> Text extract:
A *CM* Classical Education

Classical Education in the Classroom

Our educational program is shaped by the thoughts and practices of Charlotte Mason (CM), a 19th century Anglican educator whose method follows in the Christian classical tradition.

A Life-Giving and Beautiful Atmosphere

We should be sure "that the earliest sights he sees are sights of order, neatness, beauty; that the sounds his ear drinks in are musical and soft, tender and joyous." -Charlotte Mason

A Generous Feast of Great & Noble Ideas

Our core content introduces students to the noble minds and great ideas of the past and fosters appreciation for that which is good, true, and beautiful. "If you want your children to be intelligent, read them fairy tales." Albert Einstein

A Spirit of Curiosity & Inquiry

"We are perishing for want of Wonder, not for want of wonders." -GK Chesterton

Habits of Industry & Good Character

"The ordering of the will is not an affair of sudden resolve; it is the outcome of a slow and ordered education in which precept and example flow in from the lives and thoughts of other men."

Appreciation for those Things That Endure

Acknowledging our debt to those who have gone before, we spend a lot of time reading classic literature, gleaning ideas and wisdom from the masterful writers of the past.

The Trivium & Quadrivium

Students receive a strong intellectual foundation through study and mastery of the seven liberal arts

Classical education is a time-tested approach consistent with Divine design, that points to truth, beauty, and goodness, with the aims of molding the affections of students and of equipping them for fruitful, fulfilling, and productive lives.

1. Presentation of Living Ideas

Putting students in contact with living ideas through exposure to the great authors, artists, poets, scientists, mathematical principles and musicians is a hallmark of the classical approach to education. In each grade we make it a priority to spread before the students a broad and varied curriculum of living books and encounters with great minds and arts.

> Prompt:
Pick up the classical education page after its last sentence and keep writing it. The material after this point is separate from the classical education page.

> Material provided:

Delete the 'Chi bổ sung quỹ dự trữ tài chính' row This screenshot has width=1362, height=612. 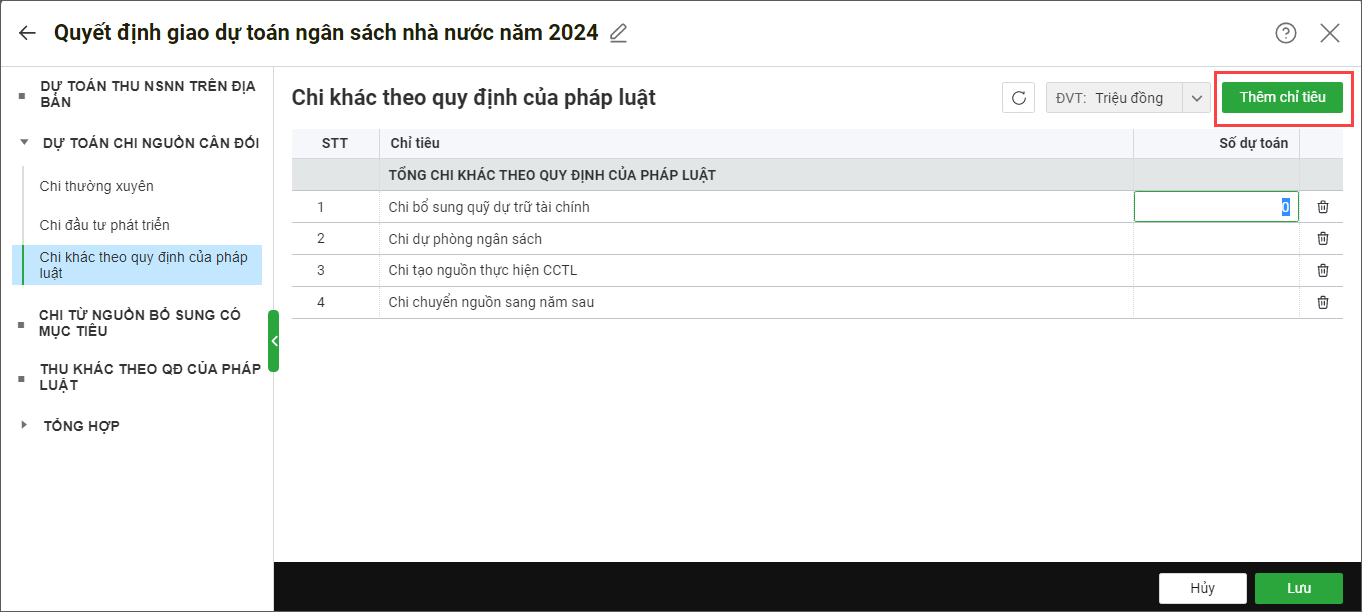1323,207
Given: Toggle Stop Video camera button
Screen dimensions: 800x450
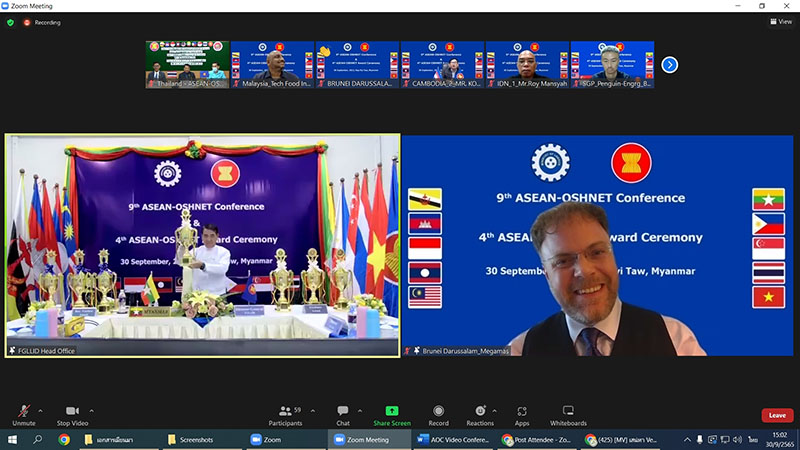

> The reply:
The Proper Diet of the Mind is Ideas

“Diet for the body is abundantly considered, but no one pauses to say, “I wonder does the mind need food, too, and regular meals, and what is its proper diet?” -Charlotte Mason

Agreeing with educator Charlotte Mason that ideas are “the proper diet of the mind” and understanding that ideas are learned, considered, and shared through the medium of words, we have as our educational foundation a comprehensive vision of the language arts. In the humanities, our students learn from the wisest men of the past by reading and studying their works. Students receive a thorough grounding in grammar using quality literature, and then learn to communicate through word and pen by imitating excellent sources. In short, we read a lot a lot and write a lot!

2. Examples Worthy of Imitation

Children do not operate like machines where a certain input of facts will guarantee a particular desired outcome. It is the person himself who will organize those facts and then put them to use, good or bad, according to his heart’s affections. At Lindisfarne Hall we provide our students with examples of those who have lived lives worthy of imitation in the hope that their own hearts will be directed toward worthy ideals.

 

You Are What You Love

“”What if education wasn’t first and foremost about what we know,
but about what we love?” -James K.A. Smith”

James K.A. Smith crosses swords with modern thinkers and asserts that what a person loves directs his life more than what he knows. Smith is in good company. The wisest man to ever live, King Solomon, said, “Above all else, guard your heart, for everything you do flows from it.” The Greek philosophers also acknowledged the heart’s supremacy. Classical education not only nourishes the intellect but also guides and shapes the affections, helping students to orient their hearts toward the good, the true, and the beautiful.

A Classical education shapes the affections and orders the loves.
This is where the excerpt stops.